┏━━

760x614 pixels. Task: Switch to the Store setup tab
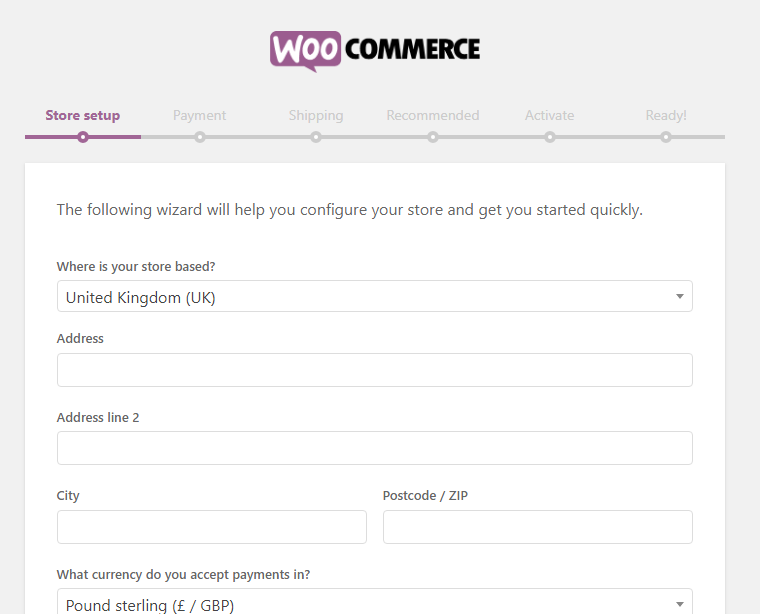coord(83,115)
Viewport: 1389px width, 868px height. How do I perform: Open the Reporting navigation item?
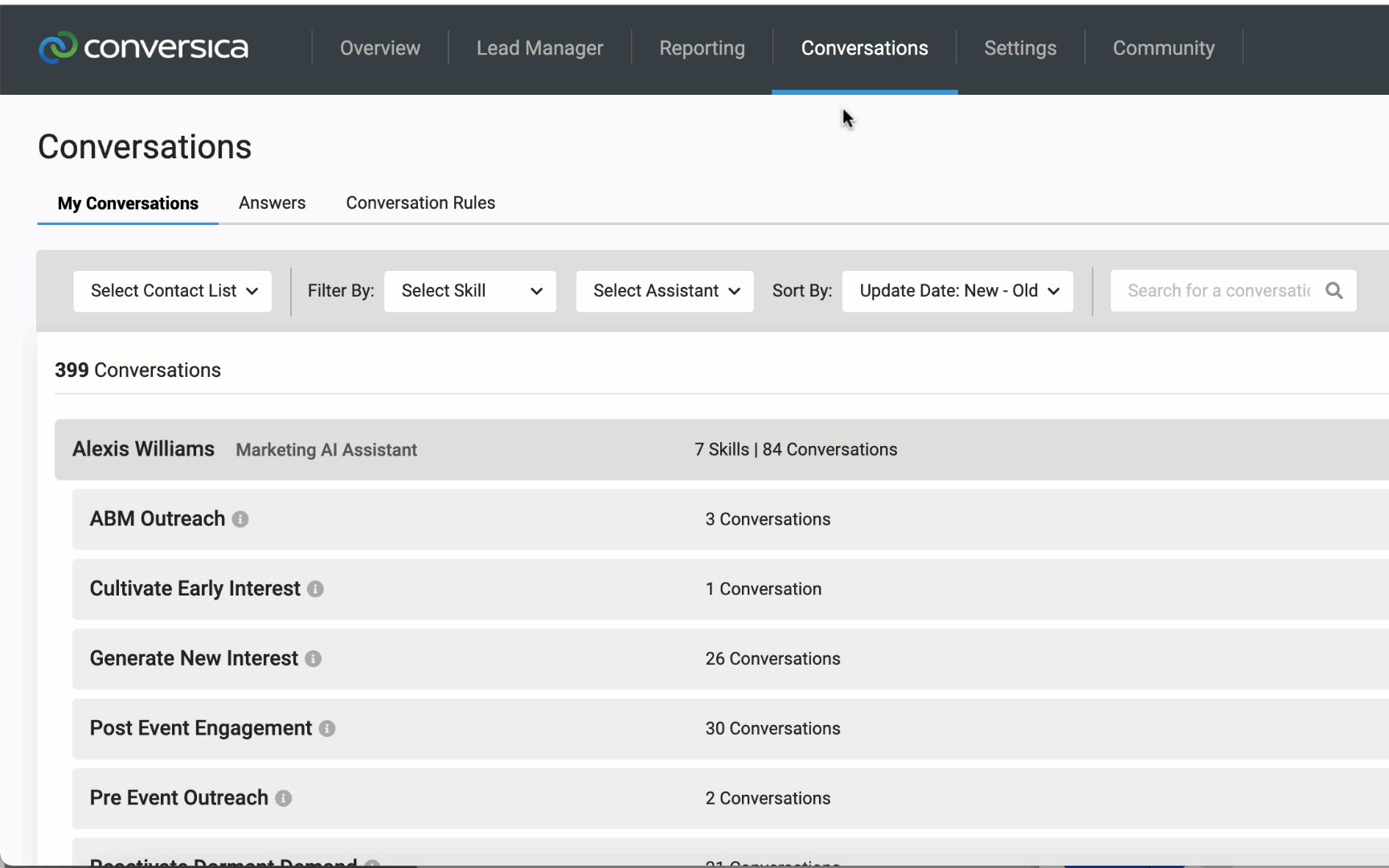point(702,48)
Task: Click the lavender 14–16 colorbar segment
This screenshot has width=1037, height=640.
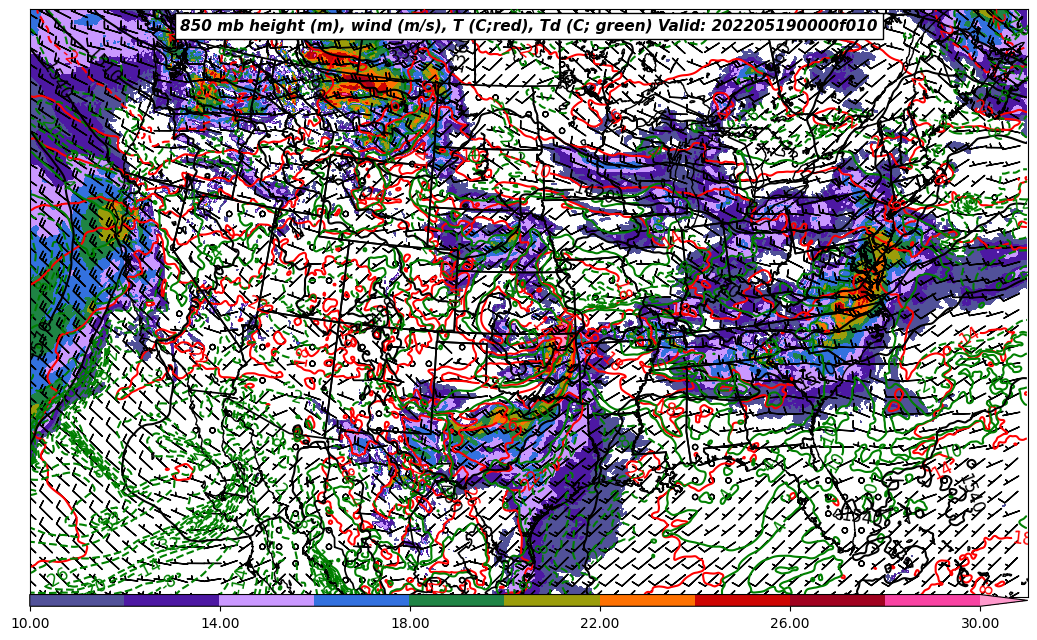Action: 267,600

┗━━

**EXERCISE:** For this exercise, reproduce the data above exactly from the line containing "Task: Click the" through its final line, both ends included, with no pictures in the copy.

**OUTPUT FOR THIS TASK:**
Task: Click the lavender 14–16 colorbar segment
This screenshot has width=1037, height=640.
Action: 267,600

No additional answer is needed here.